Sin embargo, un día, cualquier día, sin previo
aviso, algo brota con la virulencia y sorpresa de un terremoto —por desgracia, prácticamente
impredecibles—, sucede algo que deja en apenas un prurito lo anterior. Tras los
primeros días o semanas, mientras el estupor, como un gas, empieza a
empequeñecerse o empieza a mezclarse con otras sustancias —dolor, sufrimiento,
miedo, impotencia…— que también menguan su volumen, se pasa a otra rutina.
Acaso sea una costumbre más dolorosa, acaso un horario teñido de desesperanza o
desesperación, pero de cualquier modo, se trata de un hábito, y apenas sin
darnos cuenta, entramos en su ritmo, hasta habituarnos, hasta hacerlo nuestro:
visitas a hospitales, a cárceles, a psiquiátricos, cambio de horarios para
atender o estar con éste o aquél, reducción, o supresión, de determinados
gastos, etcétera, etcétera.
En ocasiones, más tarde —a veces poco más tarde,
a veces mucho más tarde—, otro acontecimiento complica o agrava la situación.
Vuelve a crecer el estupor, aumenta el dolor, se ensancha el miedo, engorda la
impotencia, se hincha el sufrimiento… Por unas horas o días o semanas, pensamos que esto
no puede ir a peor, que no podremos soportar la nueva densidad de la carga o el
bulto suplementario que alguien ha arrojado sobre el anterior, doblándonos más
aún las espaldas. Sin embargo, pasan las semanas, quizá los meses, y volvemos a
sonreír, volvemos a preocuparnos por otras minucias que nada tienen que ver con
la tara que acarreamos y que, otra vez, parece menos pesada.
En algunos casos, transcurrido otro periodo de
tiempo, se repite lo anterior, otro empeoramiento, otro bulto sobre la espalda.
Todo el proceso se repite.
Un día uno, de pronto, sin saber por qué, echa
la vista atrás y contempla la pendiente que ha descendido hacia el sufrimiento.
Comprueba con claridad irrefutable que ya está muy lejos de aquella planicie de
aburrimiento y calma, aquella sucesión de horas en que no pasaba nada o casi
nada.
Pero otro día comprende con clarividencia que
el verdadero problema no es la lejanía de tal llanura, ni siquiera la práctica
imposibilidad de retornar a la superficie, comprende, digo, que el problema
verdadero es la extensión del sendero hasta llegar al final de la cuesta que
desciende. Los caminos de la vida no tienen marcha atrás, como mucho —y con
suerte— puede haber atajos o pueden aparecer nuevos oasis, pero el pasado se queda
para siempre muy lejos de nuestra espalda, más lejos que el eco.

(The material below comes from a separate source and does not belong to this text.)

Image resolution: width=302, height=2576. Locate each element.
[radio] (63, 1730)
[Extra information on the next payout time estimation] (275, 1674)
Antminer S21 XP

Nada es definitivo o perenne, es cierto. Mientras
haya vida, el movimiento —aunque no se abandone nunca el mismo pueblo o ciudad—
de la existencia propicia valles, cuestas, depresiones, cordilleras, lagos,
mares, tempestades, bonanzas…
Cada vez que se me arroja un nuevo fardo que encorva
mi espalda con su peso, suelo recordar aquellas reflexiones, porque me alivian,
son como un descompresor de la impotencia o el miedo o el estupor, es verdad
que apenas pueden con la preocupación o el dolor, pero al menos evitan la total
ceguera.
Pero aún así, y aún sabiendo que es cierto,
pesa mucho, hace falta algún tiempo (unas horas, unos días) para aclimatarse a
este nuevo bulto, para acomodarlo junto a los otros y que todo el cargamento no
se desequilibre y me tire y me aplaste.
No sé si ahora, en caso de caída, me
levantaría… Lo más probable es que pudiera, al fin y al cabo el ser humano es
capaz de arrostrar casi cualquier penuria; pero es mejor no arriesgar, mejor no
precipitarse, mejor detenerse para que este fardel no desbarate todo la
impedimenta que acarreo cada jornada.